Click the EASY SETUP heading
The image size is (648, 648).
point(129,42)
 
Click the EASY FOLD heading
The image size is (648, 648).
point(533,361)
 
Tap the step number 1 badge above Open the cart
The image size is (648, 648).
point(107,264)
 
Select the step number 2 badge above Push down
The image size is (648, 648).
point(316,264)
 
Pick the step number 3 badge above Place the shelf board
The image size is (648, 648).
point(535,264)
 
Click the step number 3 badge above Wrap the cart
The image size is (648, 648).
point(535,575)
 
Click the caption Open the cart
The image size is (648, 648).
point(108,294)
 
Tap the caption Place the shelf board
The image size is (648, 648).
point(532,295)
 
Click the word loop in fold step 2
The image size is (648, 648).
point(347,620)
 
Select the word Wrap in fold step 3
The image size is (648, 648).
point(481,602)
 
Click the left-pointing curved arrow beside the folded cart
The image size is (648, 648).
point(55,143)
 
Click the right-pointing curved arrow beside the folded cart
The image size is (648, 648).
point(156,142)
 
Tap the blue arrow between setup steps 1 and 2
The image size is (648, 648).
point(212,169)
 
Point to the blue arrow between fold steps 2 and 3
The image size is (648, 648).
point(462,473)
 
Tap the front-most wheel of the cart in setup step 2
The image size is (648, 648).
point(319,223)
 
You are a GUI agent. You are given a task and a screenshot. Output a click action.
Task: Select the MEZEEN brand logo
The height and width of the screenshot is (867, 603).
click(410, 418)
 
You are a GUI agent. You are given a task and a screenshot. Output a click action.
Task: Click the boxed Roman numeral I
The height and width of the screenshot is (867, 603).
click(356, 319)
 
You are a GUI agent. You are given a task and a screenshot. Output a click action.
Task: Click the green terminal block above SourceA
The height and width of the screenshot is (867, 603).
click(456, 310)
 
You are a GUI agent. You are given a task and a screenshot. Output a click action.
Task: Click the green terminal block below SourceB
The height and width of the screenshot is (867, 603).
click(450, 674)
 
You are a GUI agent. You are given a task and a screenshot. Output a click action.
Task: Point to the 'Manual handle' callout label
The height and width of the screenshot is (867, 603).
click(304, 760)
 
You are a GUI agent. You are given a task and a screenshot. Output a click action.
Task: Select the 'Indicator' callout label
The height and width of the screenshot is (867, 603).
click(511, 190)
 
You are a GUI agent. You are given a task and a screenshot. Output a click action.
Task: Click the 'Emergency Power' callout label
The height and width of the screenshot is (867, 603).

> **INSTRUCTION**
Which lines of the entries above contain the string “curved”? List each of them in full, matching case exactly.

> **SOLUTION FOR THIS PROBLEM**
Click the left-pointing curved arrow beside the folded cart
Click the right-pointing curved arrow beside the folded cart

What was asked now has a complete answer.